To allow me to be more precise, I will give a snipplet of sample code in the decoding phase of 1 operation code.

The following is 1 such case when decoding opd code, which is a mov instruction. There are about 100+ opcodes (100+ instructions), which means that in this case statements contain more than 100 messages.

OPCODE case

- MOV A, Rn
when the "11101000" | "11101001" | "11101010" | "11101011" | "11101100" | "11101101" | "11101110" | "11101111" => case de_state is when E7 =>

  de_state <= E8; when E8 => de_state <= E9; when E9 => de_state <= E10; when E10 => --Draw PSW i_ram_addr <= xD0; i_ram_rdByte <= '1'; de_state <= E11; when E11 => --Draw from Rn i_ram_addr <= "000" & i_ram_doByte(4 downto 3)& opcode(2 downto 0); i_ram_rdByte <= '1'; de_state <= E12; when E12 => --Place into EDR EDR <= i_ram_doByte; --close rdByte i_ram_rdByte <= '0'; when others => end case; 

Hope you could better understand my VHDL code. I would appreciate any help. Thanks!

+4
source share
2 answers

Since you are using Xilinx, I assume you also have access to PlanAhead? Try "Conduct a Time / Plan Analysis (PlanAhead)" (under "Implementing a Design" β†’ "Location and Route").

PlanAhead should open up and give you an idea of ​​your sync results at the bottom. Select the critical path (the one that has the least slack), right-click it and select "Scheme", which will display a graphical view of the primitives involved.

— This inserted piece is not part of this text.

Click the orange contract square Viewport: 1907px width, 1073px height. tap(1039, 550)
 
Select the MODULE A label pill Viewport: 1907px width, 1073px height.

Then you can right-click the primitives and select "Expand Cone" β†’ "To Flops" to get an idea of ​​the surrounding components.

This will help you better understand which signals are involved. Try tracking input and output signals in VHDL code and focus on this path for optimization.

+1
source

There will be no good answers from this information; we can only guess what source code this equipment created.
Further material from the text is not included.